What is a Primary Source?

Primary Sources

Primary sources typically consist of eye-witness accounts of an event or topic. The creators of primary sources witnessed or recorded the events they experienced first-hand.

Primary sources can also include sources like autobiographies, memoirs, and oral histories, that were created after the events by participants or observers of the events.

Primary documents are often accessible online in electronic formats - for example, a digitized copy of a historical treaty - but still retain their status as primary documents based on the nature of their content not their format.

Depending on the discipline (psychology versus history, for example) a primary source can be different. In history, primary sources often include original documents or other first-hand accounts of an event. By contrast, in literature, a primary source include original works like novels, poems, or dramatic plays.

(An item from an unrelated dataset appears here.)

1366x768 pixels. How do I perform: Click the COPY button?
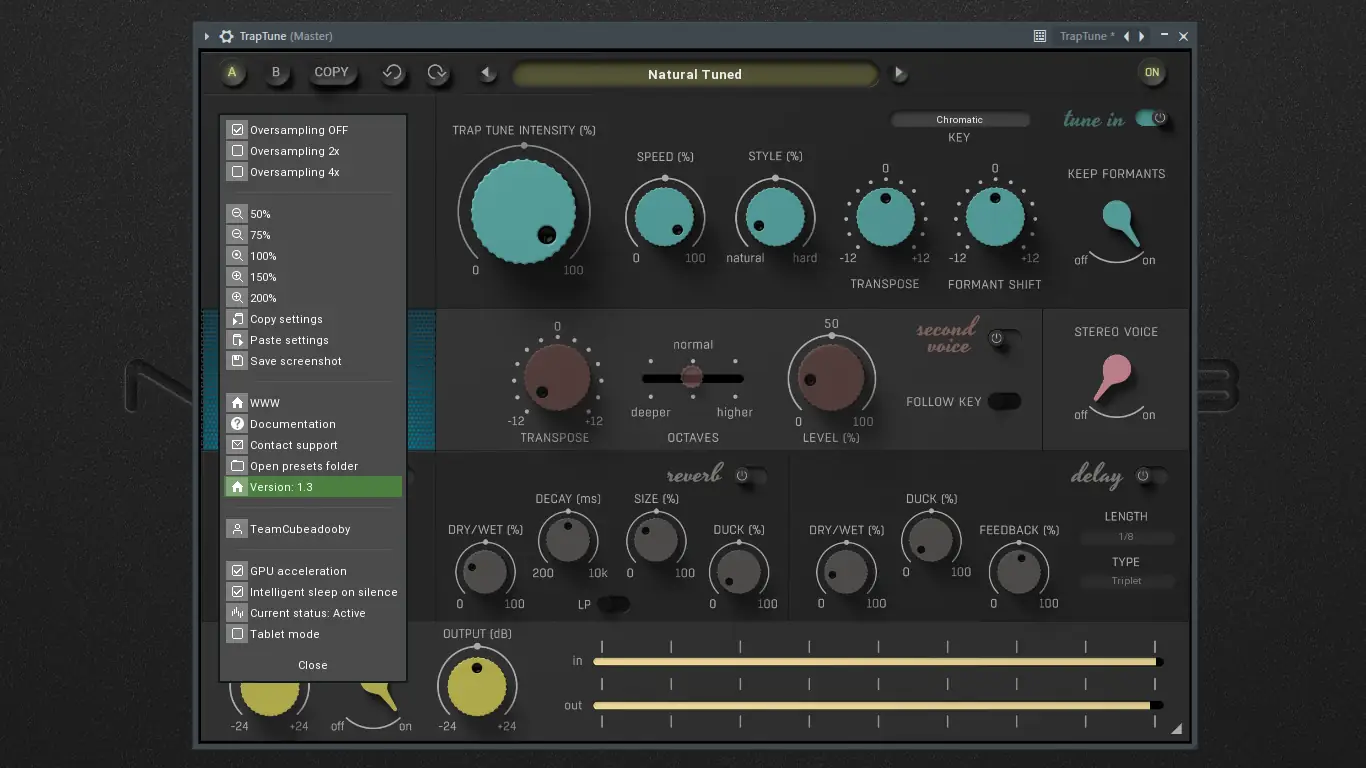[x=333, y=71]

Example of a Primary Source - the Fifteenth Amendment (1870)
The Fifteenth Amendment
Citation: Joint Resolution Proposing the Fifteenth Amendment to the United States Constitution; 2/26/1869; Enrolled Acts and Resolutions of Congress, 1789 - 2011; General Records of the United States Government, Record Group 11; National Archives Building, Washington, DC. [Online Version, https://www.docsteach.org/documents/document/fifteenth-amendment, February 23, 2021]

Secondary Sources

Secondary Sources

In contrast to primary sources, secondary sources make use of primary sources to review, analyze, and provide commentary on a topic. Secondary sources are typically created by individuals or groups who were not eye-witnesses to an event, but make use of the work and accounts of others to examine a topic in detail.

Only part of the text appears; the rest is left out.